### What to do:
Below are some records. Write out the lines from the one containing "Given: Share the main tweet via upload icon" to the last line, word for word, leaving out pictures.

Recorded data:
* * *

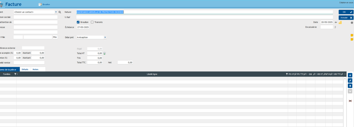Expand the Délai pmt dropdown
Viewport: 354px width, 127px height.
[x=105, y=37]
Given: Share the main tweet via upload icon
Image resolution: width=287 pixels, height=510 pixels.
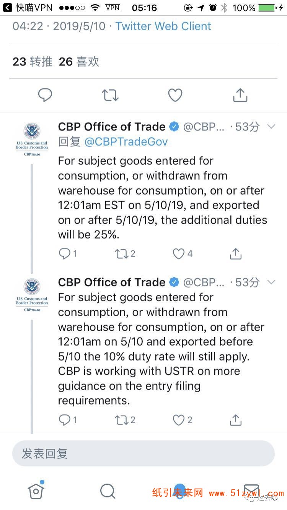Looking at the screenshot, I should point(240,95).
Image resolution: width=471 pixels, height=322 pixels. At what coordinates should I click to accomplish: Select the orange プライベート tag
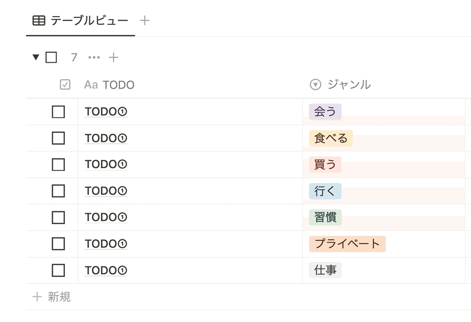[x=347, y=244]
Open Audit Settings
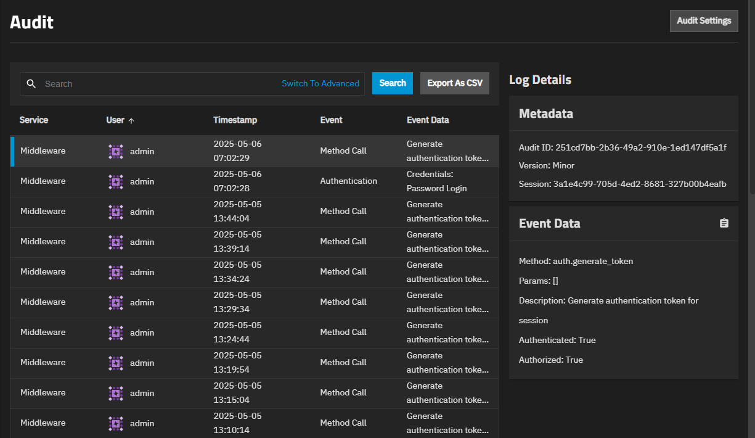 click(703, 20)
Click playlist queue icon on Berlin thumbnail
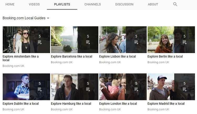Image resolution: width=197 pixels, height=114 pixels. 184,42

* * *

### Expected answer:
Given: Share the main tweet via upload icon
Image resolution: width=287 pixels, height=510 pixels.
Looking at the screenshot, I should point(240,95).
Image resolution: width=471 pixels, height=322 pixels. At what coordinates should I click to accomplish: Select the orange プライベート tag
[x=347, y=244]
Open Audit Settings
 click(703, 20)
Click playlist queue icon on Berlin thumbnail
Image resolution: width=197 pixels, height=114 pixels. 184,42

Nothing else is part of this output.